Do you remember being punished as a child? Did it make you less likely to do something again or less likely to get caught the next time?  Did punishments make you more likely to do something because it was the right thing to do or less likely to do something because you were afraid of punishment? When you were sent to your room did you think about what you had done or did you think about how mad you were at your parents?

Many parents think that by punishing their children they are being "good parents."  Some parents parent this way because it was how they themselves were raised.  Many parents simply do not know that happy, confident, loving, generous, capable children can be raised without parenting that causes conflict in the parent/child relationship. Many parents don't know that the most effective way to have children who are all of those things does not involve punishment, bribes, rewards or other forms of parental manipulation and control.  If you don't believe me I encourage you to read Alfie Kohn's book "Unconditional Parenting: Moving from Rewards and Punishment to Love and Reason."

Parenting does not need to involve hate.  In fact, parenting should not involve hate.  Parenting should be based on unconditional love, respect, compassion, trust and connection.

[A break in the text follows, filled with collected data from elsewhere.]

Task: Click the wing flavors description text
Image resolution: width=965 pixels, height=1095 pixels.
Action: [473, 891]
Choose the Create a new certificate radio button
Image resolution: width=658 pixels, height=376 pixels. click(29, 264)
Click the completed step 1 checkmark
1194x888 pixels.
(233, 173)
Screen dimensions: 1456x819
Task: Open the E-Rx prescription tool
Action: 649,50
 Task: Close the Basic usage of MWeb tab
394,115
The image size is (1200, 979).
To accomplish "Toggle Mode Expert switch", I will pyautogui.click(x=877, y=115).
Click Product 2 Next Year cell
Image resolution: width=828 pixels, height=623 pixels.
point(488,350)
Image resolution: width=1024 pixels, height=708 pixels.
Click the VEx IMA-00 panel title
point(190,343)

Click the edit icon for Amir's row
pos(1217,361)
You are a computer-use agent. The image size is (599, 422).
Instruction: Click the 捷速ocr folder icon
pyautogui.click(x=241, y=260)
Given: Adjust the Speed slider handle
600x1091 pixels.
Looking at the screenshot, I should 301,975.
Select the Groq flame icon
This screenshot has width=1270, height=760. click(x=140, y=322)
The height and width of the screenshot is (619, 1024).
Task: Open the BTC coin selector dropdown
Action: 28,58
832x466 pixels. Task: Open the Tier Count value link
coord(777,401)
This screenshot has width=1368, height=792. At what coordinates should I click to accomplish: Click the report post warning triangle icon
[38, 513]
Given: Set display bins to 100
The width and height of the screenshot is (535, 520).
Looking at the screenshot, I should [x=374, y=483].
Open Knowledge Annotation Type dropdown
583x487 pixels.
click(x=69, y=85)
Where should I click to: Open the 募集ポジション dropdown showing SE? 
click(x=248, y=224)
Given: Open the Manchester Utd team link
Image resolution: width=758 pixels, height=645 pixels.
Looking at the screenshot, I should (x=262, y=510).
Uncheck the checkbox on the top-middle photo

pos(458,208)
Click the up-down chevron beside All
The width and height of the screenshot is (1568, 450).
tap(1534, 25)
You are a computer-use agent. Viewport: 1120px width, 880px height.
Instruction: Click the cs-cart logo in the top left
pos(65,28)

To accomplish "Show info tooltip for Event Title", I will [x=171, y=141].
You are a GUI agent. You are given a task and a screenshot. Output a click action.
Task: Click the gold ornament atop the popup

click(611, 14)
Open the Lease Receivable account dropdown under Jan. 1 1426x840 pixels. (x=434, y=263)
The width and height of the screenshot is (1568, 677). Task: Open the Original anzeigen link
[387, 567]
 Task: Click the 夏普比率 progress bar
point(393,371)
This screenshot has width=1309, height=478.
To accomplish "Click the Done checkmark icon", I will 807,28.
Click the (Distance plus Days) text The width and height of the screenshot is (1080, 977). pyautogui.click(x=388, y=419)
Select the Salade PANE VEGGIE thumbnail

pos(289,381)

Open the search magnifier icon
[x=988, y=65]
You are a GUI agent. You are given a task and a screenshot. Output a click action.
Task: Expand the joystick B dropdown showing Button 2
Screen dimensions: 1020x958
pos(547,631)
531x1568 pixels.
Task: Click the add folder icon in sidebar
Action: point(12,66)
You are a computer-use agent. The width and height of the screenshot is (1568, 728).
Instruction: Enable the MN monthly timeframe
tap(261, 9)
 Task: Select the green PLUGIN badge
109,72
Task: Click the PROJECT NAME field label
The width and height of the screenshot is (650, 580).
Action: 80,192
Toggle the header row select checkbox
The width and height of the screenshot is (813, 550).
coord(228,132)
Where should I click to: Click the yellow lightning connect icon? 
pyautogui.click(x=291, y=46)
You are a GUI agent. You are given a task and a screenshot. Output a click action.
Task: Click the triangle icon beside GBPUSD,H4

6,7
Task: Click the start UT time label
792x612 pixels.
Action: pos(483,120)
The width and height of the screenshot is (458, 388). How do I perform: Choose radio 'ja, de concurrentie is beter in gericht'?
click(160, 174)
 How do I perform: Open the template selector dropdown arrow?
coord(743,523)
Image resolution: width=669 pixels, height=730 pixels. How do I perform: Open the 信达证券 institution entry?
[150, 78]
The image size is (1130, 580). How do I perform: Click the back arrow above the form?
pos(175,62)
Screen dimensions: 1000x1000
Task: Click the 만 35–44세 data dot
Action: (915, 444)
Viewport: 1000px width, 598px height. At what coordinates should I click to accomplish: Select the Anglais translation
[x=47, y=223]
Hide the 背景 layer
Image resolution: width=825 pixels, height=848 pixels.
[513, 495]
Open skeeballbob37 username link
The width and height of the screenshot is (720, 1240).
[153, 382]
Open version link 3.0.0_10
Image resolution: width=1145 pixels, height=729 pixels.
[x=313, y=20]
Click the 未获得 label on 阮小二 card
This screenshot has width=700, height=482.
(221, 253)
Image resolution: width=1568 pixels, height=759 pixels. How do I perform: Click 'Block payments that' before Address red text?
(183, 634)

Imagine a family without conflict, without yelling, without punishment, without consequences that are created by parents.  Imagine a home where parents respect the children and the children trust the parents. This is not some fantasy I've created in my mind, this is how families I know are living today. This is how my family lives.

Do you enjoy parenting?  Do your children enjoy spending time with you?  Do your children choose to spend time with you?  Do you choose to spend time with your children? Do you want to have relationships built on trust and mutual respect? Do you want to be able to trust your children?  Do you want your children to trust you?

We can be our children's partners on the journey of life. We can live together joyfully in peace. This is possible when we meet the needs our our children. Meeting our children's needs is The Easy Button of Parenting.

If you are parenting with punishments and find that yelling, tears and even hate have become a regular part of your family it is time to look at what is causing the conflict.  My blog post on Triggers which will help you begin identifying and neutralizing the triggers that are causing conflict.

It is never too late to create a more loving and peaceful relationship with your children.  I know because I made dramatic changes in my parenting when my children were between the ages of 8 and 12.  I am now enjoying the teenage years of my oldest daughter which lead me to write "Hopefully some day you will have a teenager." I'm actually looking forward to when I have three teenagers in the house.

Hate has no place in our house.  If my children are angry with me than I know I need to find out why and figure out what I can do to reconnect.  Notice that the above sentence is all what I need to do, not what my children need to do.  I do not want my children feeling "intense hostility and aversion usually deriving from fear, anger, or sense of injury" because of something I have done.  If they do then I need to examine my behavior and apologize for what I have done. Have you apologized to your children for your behavior lately? Perhaps that's a good place to start as you begin to change your own behavior and learn to parent without hate.

If we have no peace,
it is because we have forgotten that we belong to each other.
~Mother Teresa

Friday, January 21, 2011

That's just how life is...

Most parents will tell you that they are preparing their children for life.  Most people would agree that this is part of the parental job description.  My question is, what kind of life are we preparing them for?

Parents justify all kinds of parenting decisions by saying, "That's just the way life is." When a child has a teacher who is harsh and negative, or one they just don't get along with, a parent will say, "She needs to learn how to deal with people like that because some day she will have to work for a boss who is like this teacher." When a child doesn't like the food that the parent prepared for dinner the parent may say, "This is what's for dinner, you need to learn to eat what you are given. There will be times in life where you don't have a choice about what you eat." When a child is teased by another child the parent may say it is a normal part of childhood and that their child needs to toughen up. When a child tries a new sport or activity, and finds out that they really don't enjoy it, their parent will say that they can't quit. They need to learn how to stick with what they have started. The parent will tell you the child needs to learn how to deal with things they don't enjoy doing because they will have a job in the future they don't like. Parents tell their kids that that is just the way life is.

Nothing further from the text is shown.